**WHAT THE EXERCISE ASKS:** Within the entries below, please retype exactly the lines starting with the line that has "Select the World Map tab" and going on through the line that has "Given: Open the", but not the pictures.

[Collected data]
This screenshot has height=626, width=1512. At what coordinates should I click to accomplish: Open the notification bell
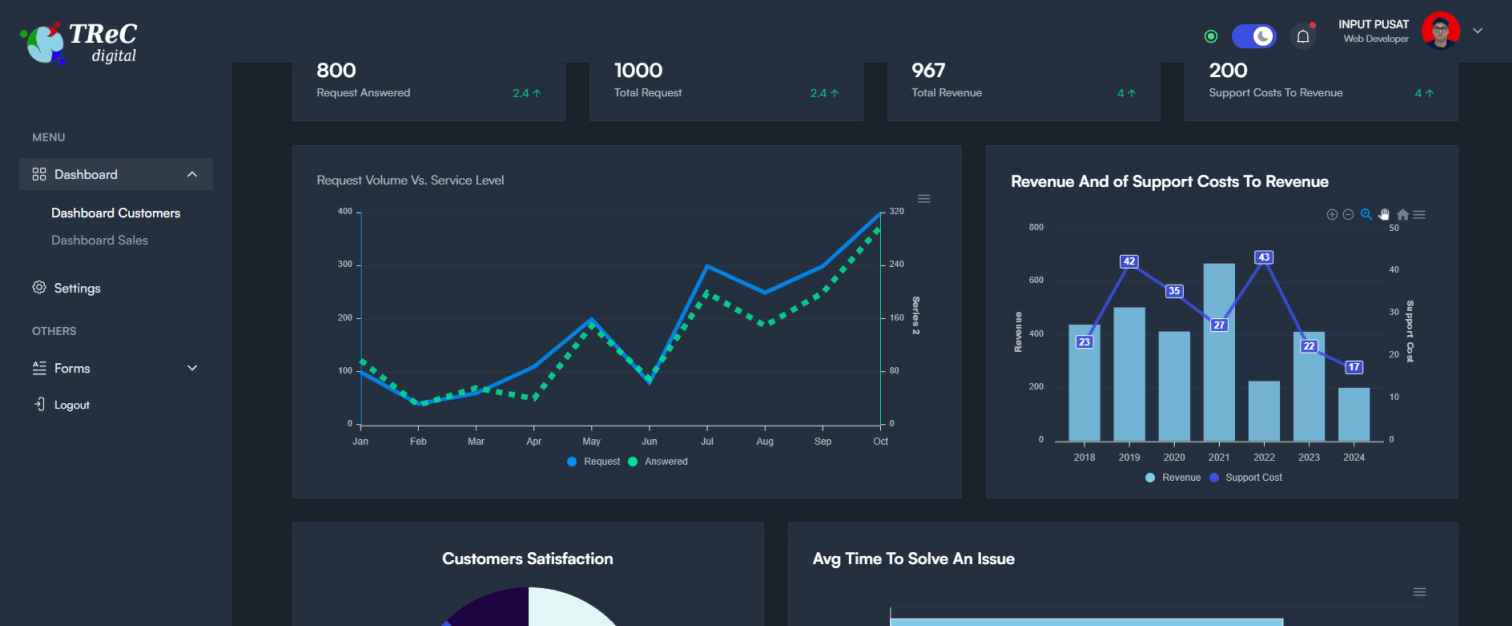tap(1302, 34)
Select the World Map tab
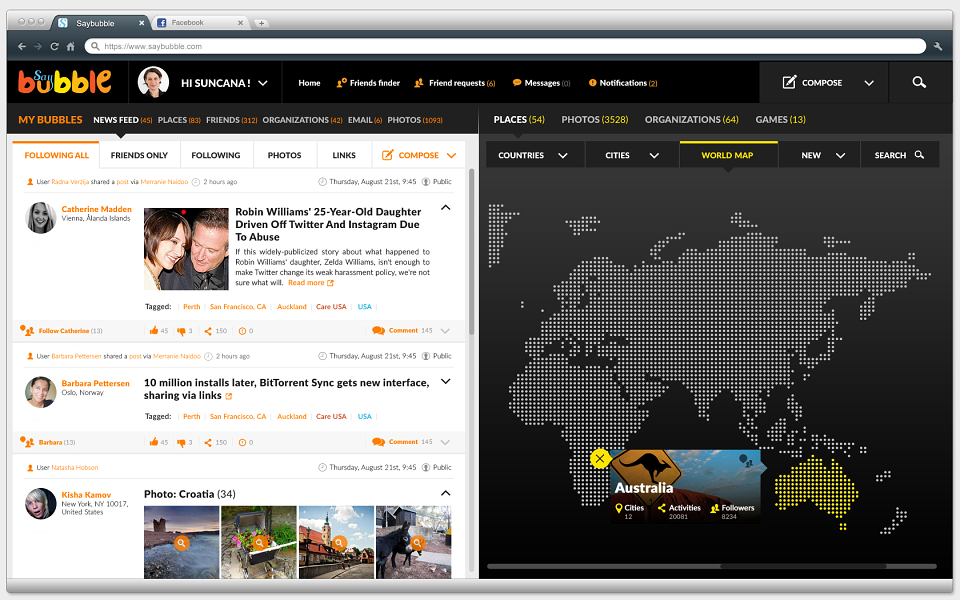The width and height of the screenshot is (960, 600). (x=727, y=156)
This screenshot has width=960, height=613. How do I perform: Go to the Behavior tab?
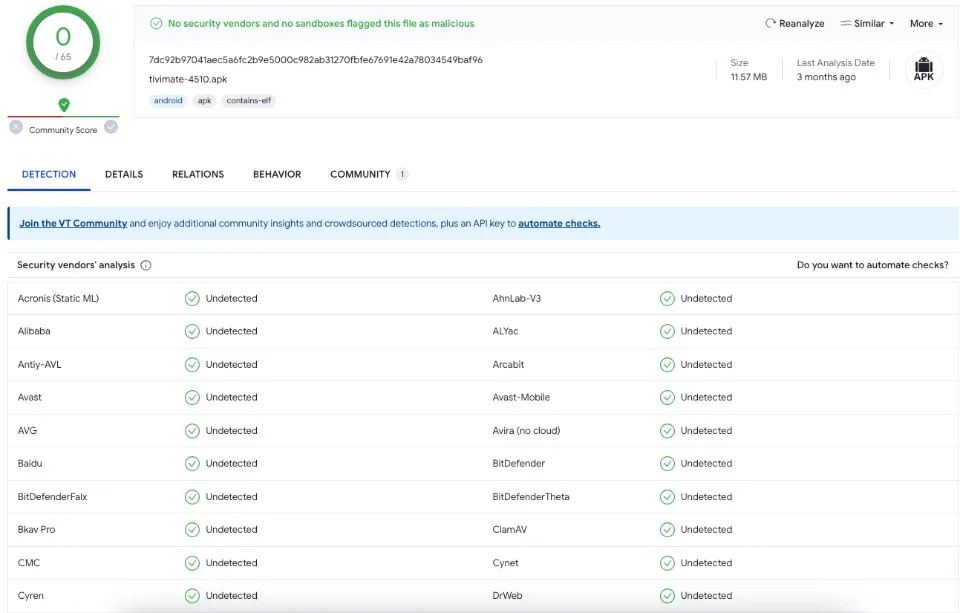click(277, 174)
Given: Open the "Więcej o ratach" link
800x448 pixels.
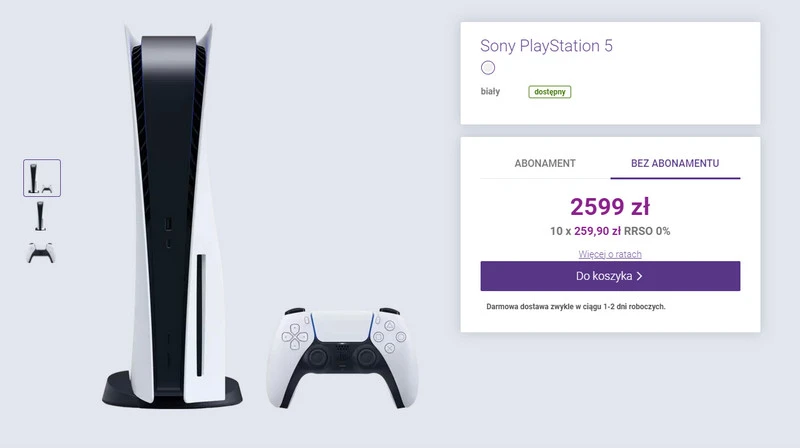Looking at the screenshot, I should (x=610, y=254).
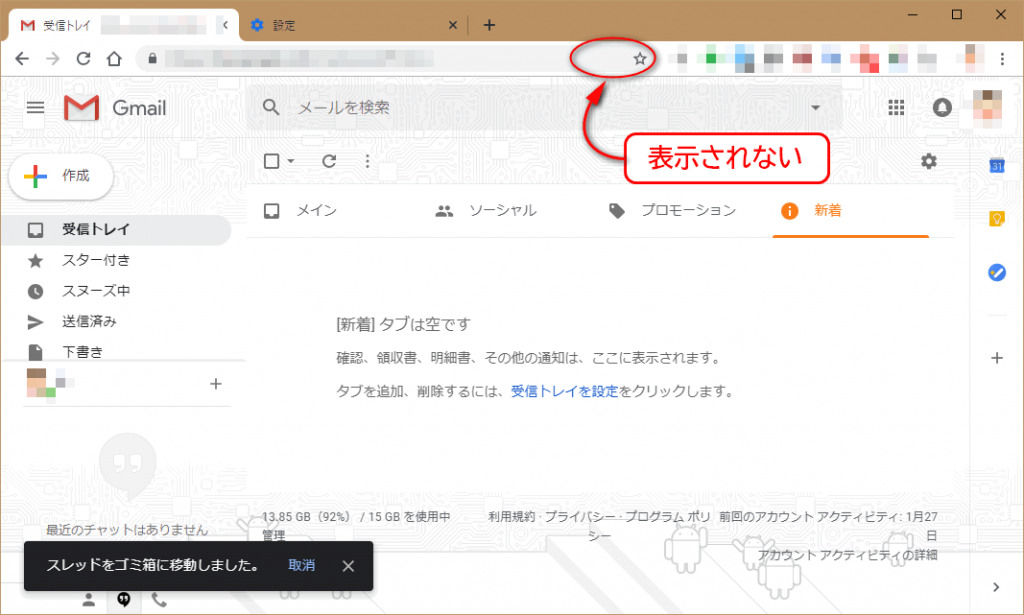Click the refresh mail icon
1024x615 pixels.
[329, 161]
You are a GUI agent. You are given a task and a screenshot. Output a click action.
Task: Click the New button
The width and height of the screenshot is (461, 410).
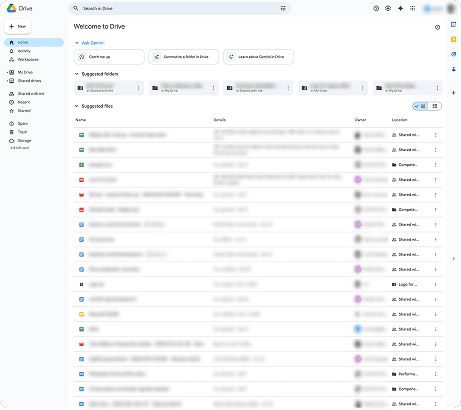pyautogui.click(x=18, y=26)
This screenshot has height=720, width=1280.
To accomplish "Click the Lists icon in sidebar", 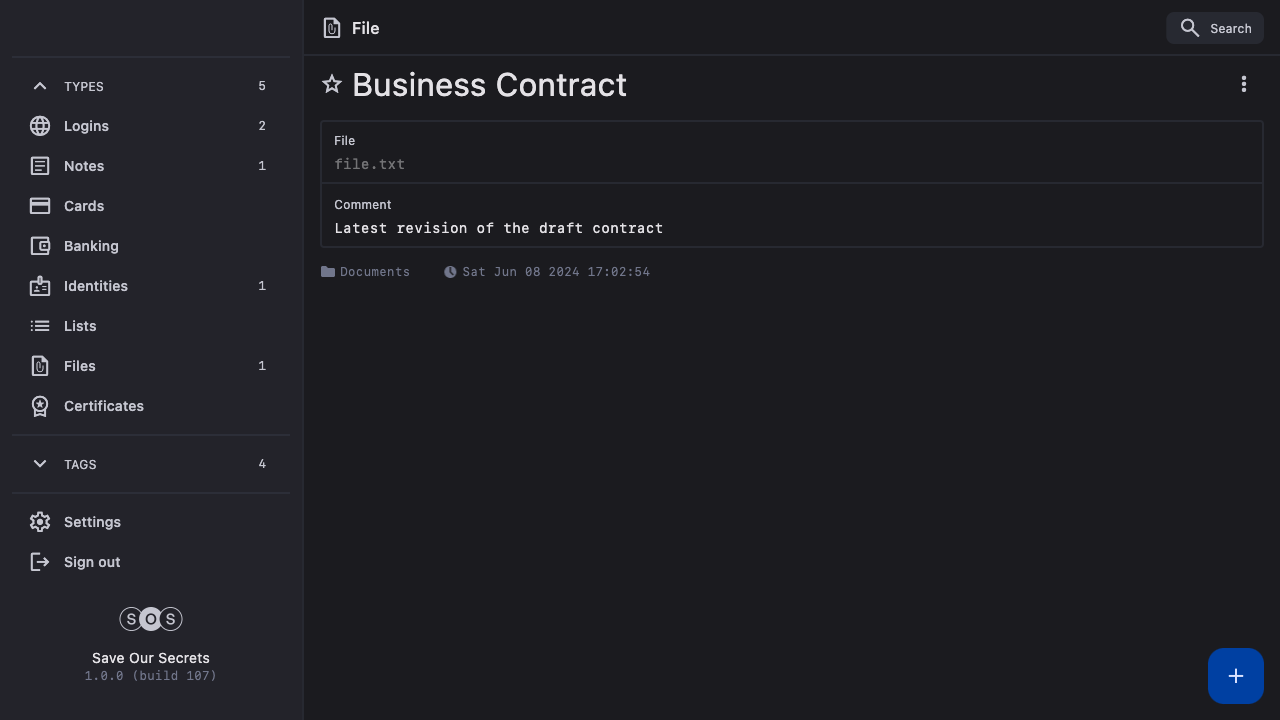I will [40, 326].
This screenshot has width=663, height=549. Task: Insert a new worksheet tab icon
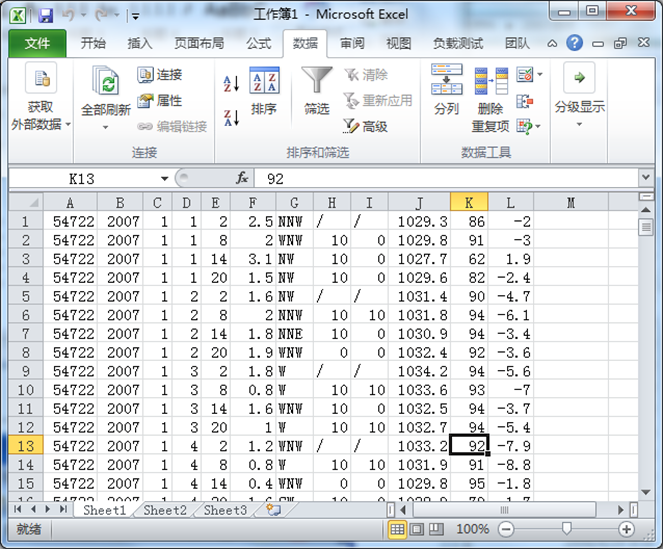[x=272, y=510]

**EXERCISE RESULT:**
Select the World Map tab
The width and height of the screenshot is (960, 600). (x=727, y=156)
This screenshot has width=960, height=613. How do I perform: Go to the Behavior tab?
click(277, 174)
Given: Open the "Więcej o ratach" link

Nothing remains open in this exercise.